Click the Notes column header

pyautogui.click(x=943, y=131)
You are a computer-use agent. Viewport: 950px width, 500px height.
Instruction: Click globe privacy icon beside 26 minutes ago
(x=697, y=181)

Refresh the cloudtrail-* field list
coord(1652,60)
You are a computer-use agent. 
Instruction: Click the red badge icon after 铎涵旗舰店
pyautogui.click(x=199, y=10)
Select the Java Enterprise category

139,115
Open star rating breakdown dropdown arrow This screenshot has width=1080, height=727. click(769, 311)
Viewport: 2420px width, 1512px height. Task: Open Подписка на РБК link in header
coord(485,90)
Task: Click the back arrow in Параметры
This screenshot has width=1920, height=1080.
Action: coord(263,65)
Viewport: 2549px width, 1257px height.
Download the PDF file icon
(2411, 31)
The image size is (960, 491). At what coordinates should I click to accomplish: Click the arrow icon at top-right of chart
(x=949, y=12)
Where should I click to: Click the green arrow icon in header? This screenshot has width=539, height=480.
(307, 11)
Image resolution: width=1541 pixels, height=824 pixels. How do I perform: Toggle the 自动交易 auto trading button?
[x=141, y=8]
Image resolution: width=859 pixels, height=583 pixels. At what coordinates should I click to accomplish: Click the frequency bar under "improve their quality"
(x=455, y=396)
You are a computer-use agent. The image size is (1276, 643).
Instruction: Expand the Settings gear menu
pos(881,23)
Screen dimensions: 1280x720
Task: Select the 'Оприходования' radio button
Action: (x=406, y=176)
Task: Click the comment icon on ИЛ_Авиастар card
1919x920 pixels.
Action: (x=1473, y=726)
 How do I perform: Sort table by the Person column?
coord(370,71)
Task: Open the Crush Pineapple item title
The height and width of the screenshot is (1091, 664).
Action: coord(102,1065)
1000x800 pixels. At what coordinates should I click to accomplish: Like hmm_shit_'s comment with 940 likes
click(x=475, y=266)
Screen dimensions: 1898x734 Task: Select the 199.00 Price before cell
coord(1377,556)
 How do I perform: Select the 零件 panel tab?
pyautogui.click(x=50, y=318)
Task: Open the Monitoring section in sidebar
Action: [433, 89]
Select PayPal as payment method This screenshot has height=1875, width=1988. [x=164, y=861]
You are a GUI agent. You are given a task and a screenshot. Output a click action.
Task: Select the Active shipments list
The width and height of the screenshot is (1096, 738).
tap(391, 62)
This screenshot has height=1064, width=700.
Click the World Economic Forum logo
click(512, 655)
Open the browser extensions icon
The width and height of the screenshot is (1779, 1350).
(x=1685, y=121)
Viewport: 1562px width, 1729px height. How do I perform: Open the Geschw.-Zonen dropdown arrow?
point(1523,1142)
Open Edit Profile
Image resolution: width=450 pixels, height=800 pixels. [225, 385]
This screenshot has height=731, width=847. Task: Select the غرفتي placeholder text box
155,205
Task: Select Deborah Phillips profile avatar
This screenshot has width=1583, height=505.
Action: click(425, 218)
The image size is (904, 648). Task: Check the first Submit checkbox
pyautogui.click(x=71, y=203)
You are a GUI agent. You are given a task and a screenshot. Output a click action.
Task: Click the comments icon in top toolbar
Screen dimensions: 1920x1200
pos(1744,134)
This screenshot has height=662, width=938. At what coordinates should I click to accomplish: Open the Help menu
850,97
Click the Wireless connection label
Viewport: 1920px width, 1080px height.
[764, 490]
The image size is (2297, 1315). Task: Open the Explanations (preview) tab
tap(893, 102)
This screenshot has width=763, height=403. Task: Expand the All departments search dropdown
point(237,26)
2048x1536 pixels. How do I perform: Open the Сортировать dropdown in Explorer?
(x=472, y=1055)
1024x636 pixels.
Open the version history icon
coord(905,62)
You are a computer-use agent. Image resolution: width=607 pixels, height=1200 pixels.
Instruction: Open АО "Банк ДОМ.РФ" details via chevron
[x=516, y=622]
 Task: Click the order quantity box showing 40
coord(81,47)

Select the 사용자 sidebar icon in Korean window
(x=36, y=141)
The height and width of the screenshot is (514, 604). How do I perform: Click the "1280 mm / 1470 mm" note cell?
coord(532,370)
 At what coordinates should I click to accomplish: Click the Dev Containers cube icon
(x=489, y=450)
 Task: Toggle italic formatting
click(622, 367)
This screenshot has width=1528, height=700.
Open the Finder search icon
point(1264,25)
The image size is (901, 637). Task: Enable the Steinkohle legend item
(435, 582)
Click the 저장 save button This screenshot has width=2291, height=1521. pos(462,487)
* * * *
Die Aufgabe: Gib bitte den Abschnitt der Daten oben wortgetreu wieder, der mit der Zeile beginnt, die „Viewport: 2420px width, 1512px“ enthält, und mit der Zeile endet, die „coord(1377,556)“ enthält. Beide Zeilen gehören dazu.

Lösung:
Viewport: 2420px width, 1512px height. Task: Open Подписка на РБК link in header
coord(485,90)
Task: Click the back arrow in Параметры
This screenshot has width=1920, height=1080.
Action: coord(263,65)
Viewport: 2549px width, 1257px height.
Download the PDF file icon
(2411, 31)
The image size is (960, 491). At what coordinates should I click to accomplish: Click the arrow icon at top-right of chart
(x=949, y=12)
Where should I click to: Click the green arrow icon in header? This screenshot has width=539, height=480.
(307, 11)
Image resolution: width=1541 pixels, height=824 pixels. How do I perform: Toggle the 自动交易 auto trading button?
[x=141, y=8]
Image resolution: width=859 pixels, height=583 pixels. At what coordinates should I click to accomplish: Click the frequency bar under "improve their quality"
(x=455, y=396)
You are a computer-use agent. The image size is (1276, 643).
Instruction: Expand the Settings gear menu
pos(881,23)
Screen dimensions: 1280x720
Task: Select the 'Оприходования' radio button
Action: (x=406, y=176)
Task: Click the comment icon on ИЛ_Авиастар card
1919x920 pixels.
Action: (x=1473, y=726)
 How do I perform: Sort table by the Person column?
coord(370,71)
Task: Open the Crush Pineapple item title
The height and width of the screenshot is (1091, 664).
Action: coord(102,1065)
1000x800 pixels. At what coordinates should I click to accomplish: Like hmm_shit_'s comment with 940 likes
click(x=475, y=266)
Screen dimensions: 1898x734 Task: Select the 199.00 Price before cell
coord(1377,556)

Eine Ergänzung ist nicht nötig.